If you've turned on a TV lately, you might have caught Senator Richard Shelby's latest TV ads, the ones of him driving a Ford Explorer through the Alabama country roads and talking about how he fights Obama in Washington every day. Sound familiar?
Senator Shelby isn't the only Alabama politician who prioritizes fighting President Obama, and the sentiment is echoed loudly and frequently throughout the State Legislature. The sentiment also creates problems when it comes to fixing our budget woes and putting Alabama back on track for a successful future.
Take for example our funding crisis. Republicans are now looking at a state lottery and even full-fledged gaming to bring new revenue into our state. They're hoping you'll overlook the fact that Democrats have been bringing lottery bills for the past seven years. They're hoping you won't notice that their "fiscally Conservative" plans are just to rehash ideas Democrats have championed, probably since the polls show that a majority of Alabamians are ready to bring a lottery to Alabama.
The Alabama Republicans hope you won't notice that they're leaning left on the lottery, as long as they keep sticking it to Obama, who--by the way--won't be President this time next year.
By opting out of "Obamacare" and rejecting billions in Medicaid expansion dollars, we are putting our rural hospitals at risk and blocking care for 600,000 Alabamians. The impact reaches to all areas of our healthcare sector, even those families with private insurance policies.
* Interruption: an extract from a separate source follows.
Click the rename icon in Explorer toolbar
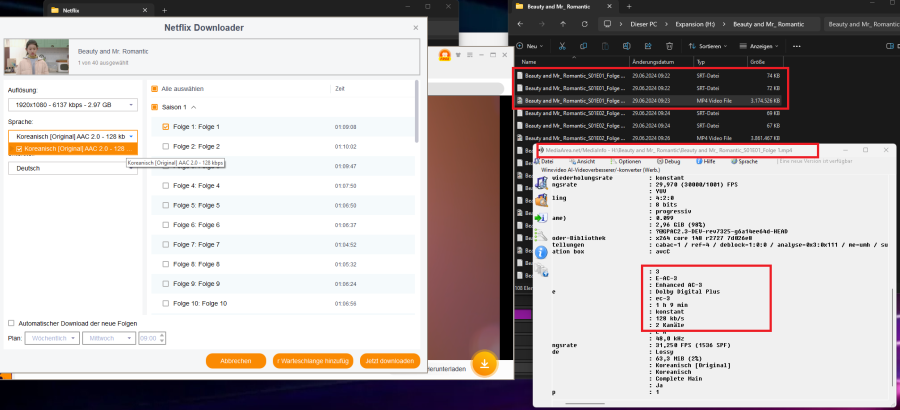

It makes no sense. The logic completely escapes me as to how the GOP can embrace the Democrats' ideas on one hand while completely rejecting another simply because it's the Democrats' idea.
Oh yeah, Obama hasn't come out in support of an Alabama lottery.
Both of these solutions--Medicaid expansion and an education lottery, can help to shore up our budgets and put Alabama back on track for growth and expansion. Yet the partisan optics are allowing the Republicans to explore one option while completely rejecting another, simply because they want to be able to say they're "fighting Obama" when primary season rolls back around.
Let me be clear: neither party has a monopoly on good ideas, but it's our job as leaders to look at the options on the table and do what's best for the people we represent. We weren't elected to block out ideas and shut down debate to protect our credentials for our next election--we were elected to do a job for the people of Alabama for the term we've already earned.
If we expect to dig Alabama out of this budget hole, we can't pick and choose which ideas we embrace based on poll numbers and partisan bickering. After all, this is the last legislative session our friends in the GOP can "fight Obama" before it's time to come up with real reasons why they can't consider good policies like expanding Medicaid.